Den Theaterdirektor La Roche sang Wolfgang BANKL, eine Rolle, in die er
noch hinein wachsen muß, denn es gibt zu viele illustre Vorbilder, als
daß man da leicht bestehen könnte. Sein kleines barockes Theater, das
er immer herumschleppt, half ihm sehr über die Runden.
Angelika
KIRCHSCHLAGER als Clairon, die Schauspielerin, die der Graf unbedingt
verführen will, war ganz große Klasse, nicht nur stimmlich, sondern auch
in ihrem Gehabe, die große Hetäre des "Ancien Régime" - perfekt! Ein Kabinettstückl
gab Peter JELOSITS als Souffleur Monsieur Taupe, ein vergessenes Wesen
in einer vergessenen Welt, dem Clemens UNTERREINER als Haushofmeister
einen Wagen findet, um nach Paris zu kommen. Letzterer sang auch sein
enigmatisches "Frau Gräfin, das Souper ist serviert!" vor dem Schlußmonolog
Madeleines.
Jane
ARCHIBALD als italienische Sängerin war herrlich und kam in einem Boot
auf Stelzen auf die Bühne, doch ihrer vorgeschriebenen Verfressenheit
konnte sie nicht frönen, das war ein Regiefehler.
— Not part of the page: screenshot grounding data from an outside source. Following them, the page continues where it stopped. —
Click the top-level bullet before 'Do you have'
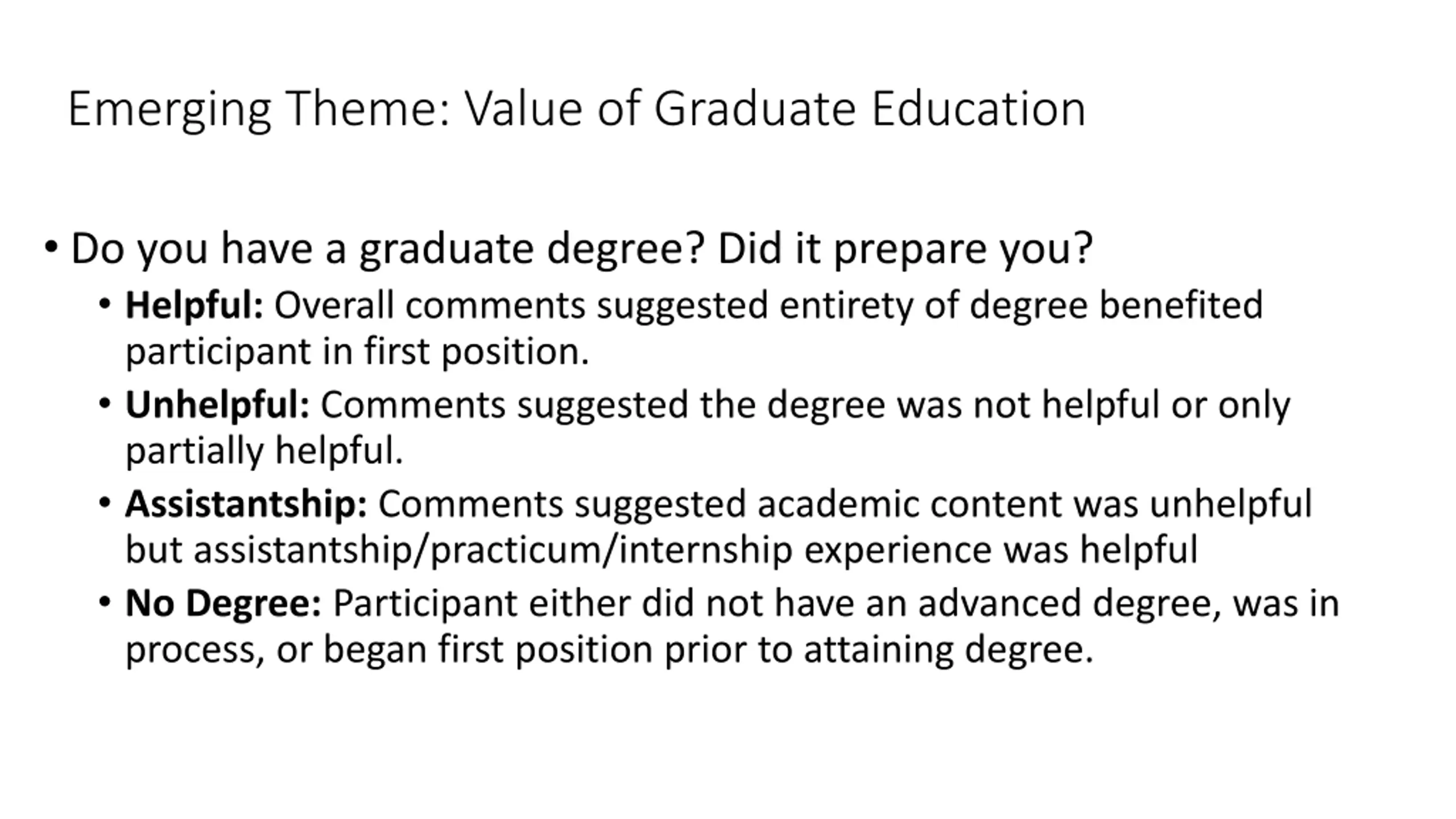1456x819 pixels. [51, 247]
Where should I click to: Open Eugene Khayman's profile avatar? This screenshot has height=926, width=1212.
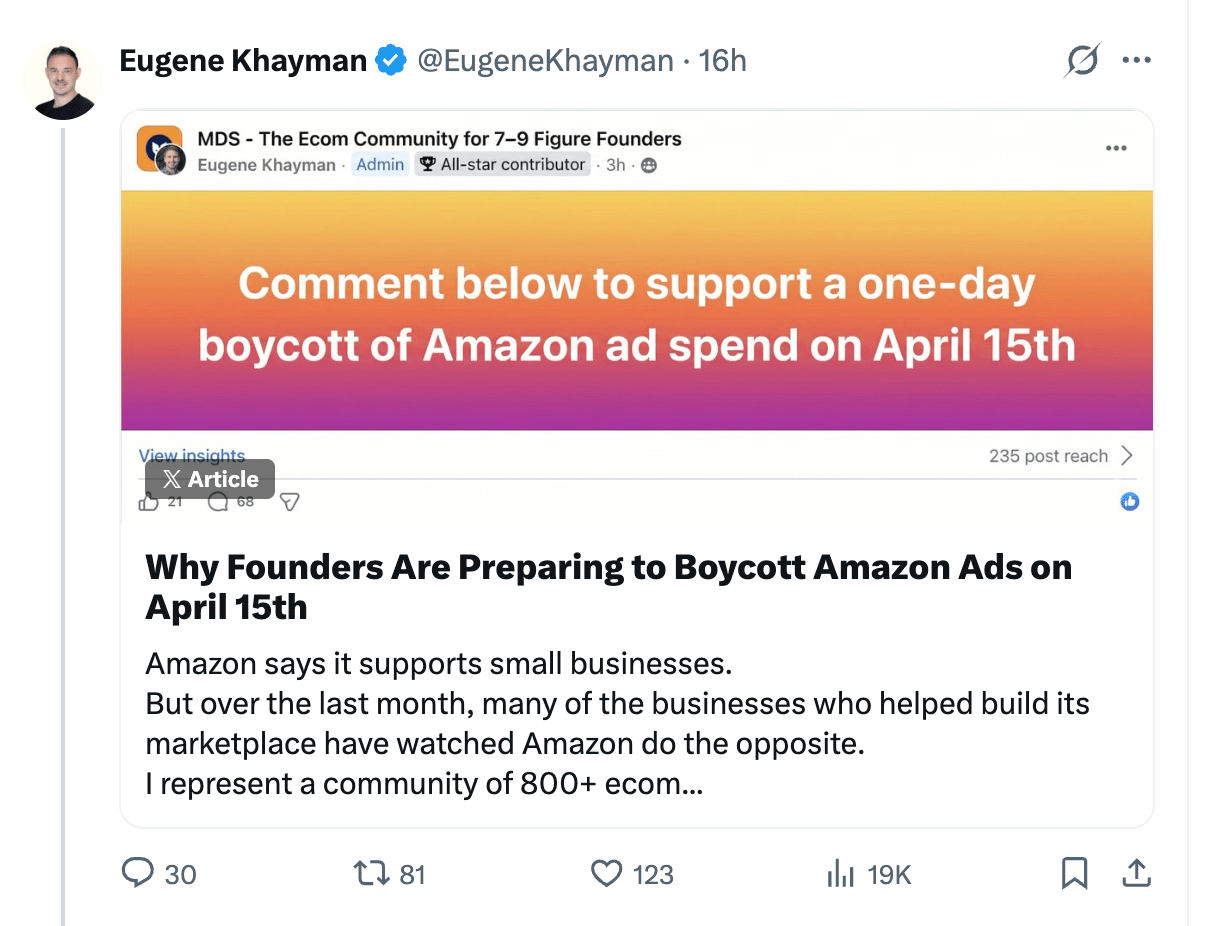[x=63, y=81]
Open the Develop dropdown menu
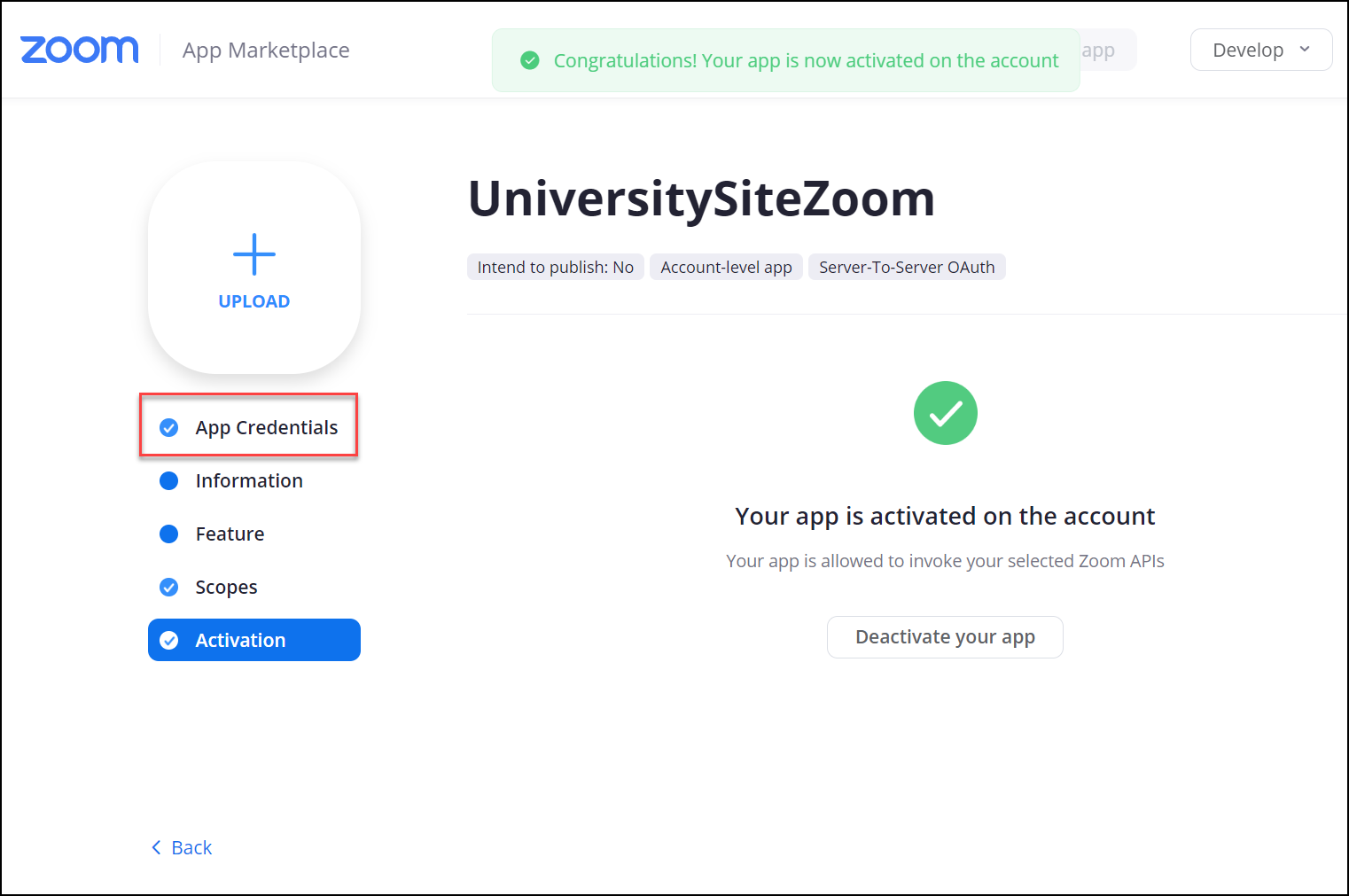Viewport: 1349px width, 896px height. click(x=1260, y=50)
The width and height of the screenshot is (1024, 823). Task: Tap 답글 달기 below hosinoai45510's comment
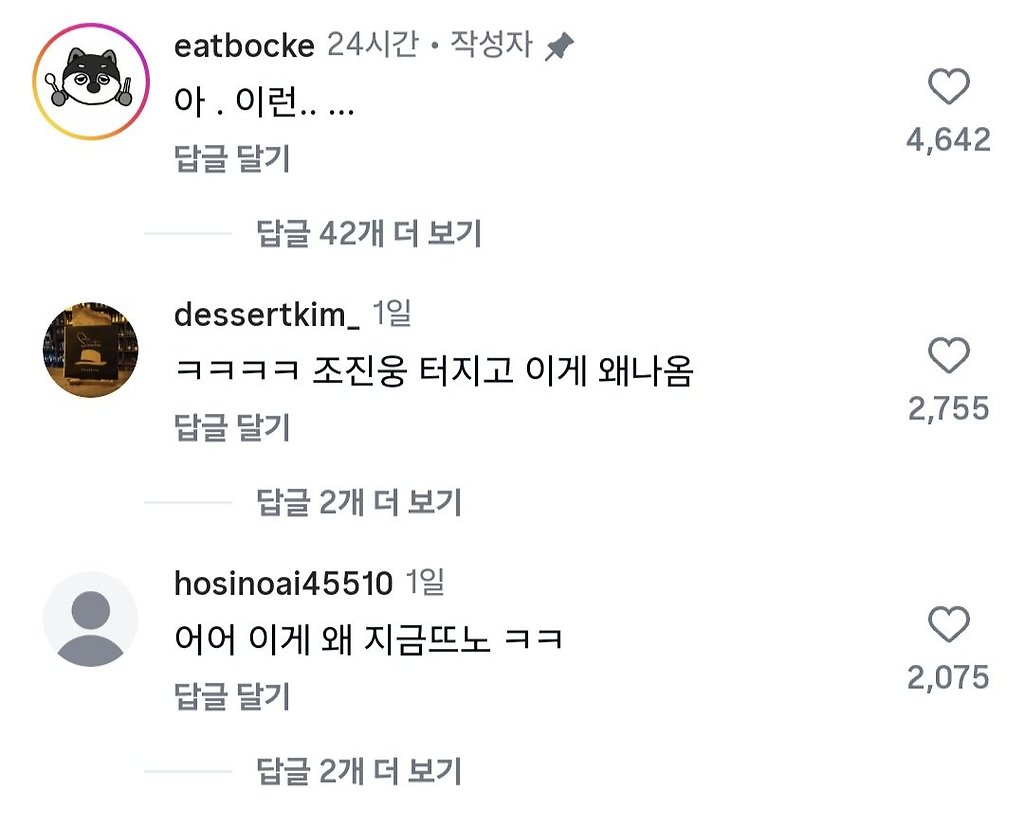(232, 696)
Als italienischer Tenor
war Ho-Yoon CHUNG ihr ein stimmfester Partner und starb herzzerreißend.
Die acht Diener waren Franz GRUBER, Michael WILDER, Martin MÜLLER, Hermann
THYRINGER, Wataru SANO, Oleg ZALYTSKIY, Burghard HÖFT und Jens MUSGER
und taten ihre Sache bestens und ausgelassen. Die junge Tänzerin war Josefine
TYLER und Vladimir SNIZEK ein passender Tanzmeister in einer hübschen
Choreographie von Lukas GAUDERNAK.
Die
Enttäuschung kam vom Dirigenten Philippe JORDAN, der das ORCHESTER DER
WIENER STAATSOPER eher breiig dirigierte. Kein Ab- und Aussetzen, die
Rubati fehlten, einzig die Sextett-Ouvertüre war gelungen. Schade!
Das
volle Haus feierte natürlich diese Starbesetzung begeistert. wig.